Studio album by Kool G Rap & DJ Polo
- Released: August 14, 1990
- Genre: East Coast hip hop
- Length: 58:37
- Label: Cold Chillin'; Warner Bros. 26165;
- Producer: Eric B.; Large Professor; Kool G Rap; DJ Polo; Marley Marl; Anton; Biz Markie; Cool V;

Kool G Rap & DJ Polo chronology
| Road to the Riches (1989) | Wanted: Dead or Alive (1990) | Live and Let Die (1992) |

Singles from Wanted: Dead or Alive
- "Streets of New York" Released: July 19, 1990; "Erase Racism" Released: November 14, 1990; "Bad to the Bone" Released: April 3, 1991;

= Wanted: Dead or Alive (Kool G Rap & DJ Polo album) =

Wanted: Dead or Alive is the second album by the hip hop duo Kool G Rap & DJ Polo, released on August 14, 1990. The album was released a year after the duo's debut, Road to the Riches, and received greater acclaim from most music critics. The singles "Streets of New York" and "Erase Racism" received notable airplay on Yo! MTV Raps and the former is credited by Nas as being influential on his song "N.Y. State of Mind" from his critically acclaimed album Illmatic.

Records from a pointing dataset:
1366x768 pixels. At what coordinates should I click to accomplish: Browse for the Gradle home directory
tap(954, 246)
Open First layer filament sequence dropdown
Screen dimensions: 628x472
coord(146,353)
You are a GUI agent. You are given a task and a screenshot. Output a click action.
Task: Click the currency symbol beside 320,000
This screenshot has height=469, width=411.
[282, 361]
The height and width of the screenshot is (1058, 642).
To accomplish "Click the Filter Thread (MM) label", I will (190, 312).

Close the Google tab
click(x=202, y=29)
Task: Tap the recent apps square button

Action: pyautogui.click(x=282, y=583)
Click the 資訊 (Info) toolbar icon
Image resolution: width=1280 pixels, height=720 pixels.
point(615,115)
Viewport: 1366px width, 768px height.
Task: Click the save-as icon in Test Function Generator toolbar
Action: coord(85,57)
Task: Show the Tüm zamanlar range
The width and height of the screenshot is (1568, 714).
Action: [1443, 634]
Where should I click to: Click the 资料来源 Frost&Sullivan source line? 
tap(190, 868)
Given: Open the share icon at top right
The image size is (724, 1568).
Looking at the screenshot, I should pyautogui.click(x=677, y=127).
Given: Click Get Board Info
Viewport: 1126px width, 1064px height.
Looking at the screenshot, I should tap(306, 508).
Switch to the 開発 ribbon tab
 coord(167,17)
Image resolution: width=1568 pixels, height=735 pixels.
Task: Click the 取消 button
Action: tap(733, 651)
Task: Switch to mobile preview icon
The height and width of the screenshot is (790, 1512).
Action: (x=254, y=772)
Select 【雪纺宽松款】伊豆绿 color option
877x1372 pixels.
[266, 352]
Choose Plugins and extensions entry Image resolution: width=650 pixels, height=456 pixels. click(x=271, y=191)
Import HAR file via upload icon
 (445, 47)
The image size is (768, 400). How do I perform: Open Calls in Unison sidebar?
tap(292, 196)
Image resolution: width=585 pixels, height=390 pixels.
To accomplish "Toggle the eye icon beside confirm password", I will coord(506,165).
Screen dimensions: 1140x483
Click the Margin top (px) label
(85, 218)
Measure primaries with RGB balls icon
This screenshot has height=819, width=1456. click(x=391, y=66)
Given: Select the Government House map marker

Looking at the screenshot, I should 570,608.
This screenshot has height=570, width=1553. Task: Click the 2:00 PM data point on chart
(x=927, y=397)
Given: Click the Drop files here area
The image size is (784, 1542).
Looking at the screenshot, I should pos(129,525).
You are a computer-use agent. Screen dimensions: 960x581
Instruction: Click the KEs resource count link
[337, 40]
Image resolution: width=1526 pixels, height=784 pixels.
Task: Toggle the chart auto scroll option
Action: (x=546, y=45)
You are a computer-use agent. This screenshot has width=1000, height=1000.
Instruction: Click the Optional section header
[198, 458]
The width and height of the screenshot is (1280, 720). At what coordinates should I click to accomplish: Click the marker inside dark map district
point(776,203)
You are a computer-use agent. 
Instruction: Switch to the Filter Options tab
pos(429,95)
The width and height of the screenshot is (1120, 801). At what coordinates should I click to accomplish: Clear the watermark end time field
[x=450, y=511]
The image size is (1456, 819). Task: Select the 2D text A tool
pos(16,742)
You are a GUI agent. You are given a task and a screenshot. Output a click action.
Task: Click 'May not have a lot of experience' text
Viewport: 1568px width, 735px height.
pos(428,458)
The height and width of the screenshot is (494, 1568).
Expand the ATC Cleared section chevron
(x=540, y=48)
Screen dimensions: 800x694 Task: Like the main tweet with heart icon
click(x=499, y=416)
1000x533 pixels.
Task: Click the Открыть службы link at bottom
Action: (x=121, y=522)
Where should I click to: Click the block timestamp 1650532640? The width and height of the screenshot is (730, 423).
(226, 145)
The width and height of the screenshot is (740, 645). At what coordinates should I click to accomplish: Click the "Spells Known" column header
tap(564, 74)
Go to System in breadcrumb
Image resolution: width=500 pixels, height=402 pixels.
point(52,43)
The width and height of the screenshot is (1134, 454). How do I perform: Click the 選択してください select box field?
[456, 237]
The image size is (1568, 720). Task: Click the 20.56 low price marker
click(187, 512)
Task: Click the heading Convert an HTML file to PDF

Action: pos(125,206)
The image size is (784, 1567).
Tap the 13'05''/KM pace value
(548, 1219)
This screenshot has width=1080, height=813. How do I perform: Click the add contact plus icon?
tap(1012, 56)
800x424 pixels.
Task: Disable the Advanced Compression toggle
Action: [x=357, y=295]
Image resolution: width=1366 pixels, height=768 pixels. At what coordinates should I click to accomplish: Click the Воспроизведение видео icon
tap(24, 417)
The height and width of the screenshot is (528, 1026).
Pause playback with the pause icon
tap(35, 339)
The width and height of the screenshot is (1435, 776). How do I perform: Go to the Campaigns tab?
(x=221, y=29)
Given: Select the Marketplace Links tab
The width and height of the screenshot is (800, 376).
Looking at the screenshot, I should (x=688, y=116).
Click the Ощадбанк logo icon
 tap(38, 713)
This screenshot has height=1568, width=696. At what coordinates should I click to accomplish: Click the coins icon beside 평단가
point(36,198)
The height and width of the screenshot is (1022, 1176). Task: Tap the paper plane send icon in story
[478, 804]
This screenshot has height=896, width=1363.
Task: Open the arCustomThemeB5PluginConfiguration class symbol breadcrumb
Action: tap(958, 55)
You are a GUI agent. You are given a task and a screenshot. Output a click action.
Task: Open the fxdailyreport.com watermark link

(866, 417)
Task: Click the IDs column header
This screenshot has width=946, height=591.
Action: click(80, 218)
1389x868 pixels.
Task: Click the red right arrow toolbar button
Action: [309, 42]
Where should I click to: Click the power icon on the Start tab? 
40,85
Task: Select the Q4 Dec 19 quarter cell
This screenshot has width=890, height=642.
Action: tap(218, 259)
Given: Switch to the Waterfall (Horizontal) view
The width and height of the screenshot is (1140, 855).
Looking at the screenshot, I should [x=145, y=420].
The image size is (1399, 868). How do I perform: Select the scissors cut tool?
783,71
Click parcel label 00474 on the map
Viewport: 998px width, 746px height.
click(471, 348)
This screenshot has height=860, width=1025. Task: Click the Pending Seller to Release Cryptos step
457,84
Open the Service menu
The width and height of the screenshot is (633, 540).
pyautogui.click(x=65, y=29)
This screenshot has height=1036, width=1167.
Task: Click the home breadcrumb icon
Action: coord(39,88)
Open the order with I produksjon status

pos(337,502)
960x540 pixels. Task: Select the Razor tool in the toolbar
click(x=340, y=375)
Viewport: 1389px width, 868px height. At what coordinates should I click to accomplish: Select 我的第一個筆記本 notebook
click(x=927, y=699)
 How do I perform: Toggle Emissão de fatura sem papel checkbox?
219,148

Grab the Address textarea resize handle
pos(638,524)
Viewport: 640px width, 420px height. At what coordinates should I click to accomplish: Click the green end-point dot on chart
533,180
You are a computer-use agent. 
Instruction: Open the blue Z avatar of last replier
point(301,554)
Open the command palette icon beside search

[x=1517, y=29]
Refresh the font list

GIVEN PROBLEM: Copy out the stretch of the album article from "Wanted: Dead or Alive is" through "acclaimed album Illmatic." word for word.

WRITTEN ANSWER:
Wanted: Dead or Alive is the second album by the hip hop duo Kool G Rap & DJ Polo, released on August 14, 1990. The album was released a year after the duo's debut, Road to the Riches, and received greater acclaim from most music critics. The singles "Streets of New York" and "Erase Racism" received notable airplay on Yo! MTV Raps and the former is credited by Nas as being influential on his song "N.Y. State of Mind" from his critically acclaimed album Illmatic.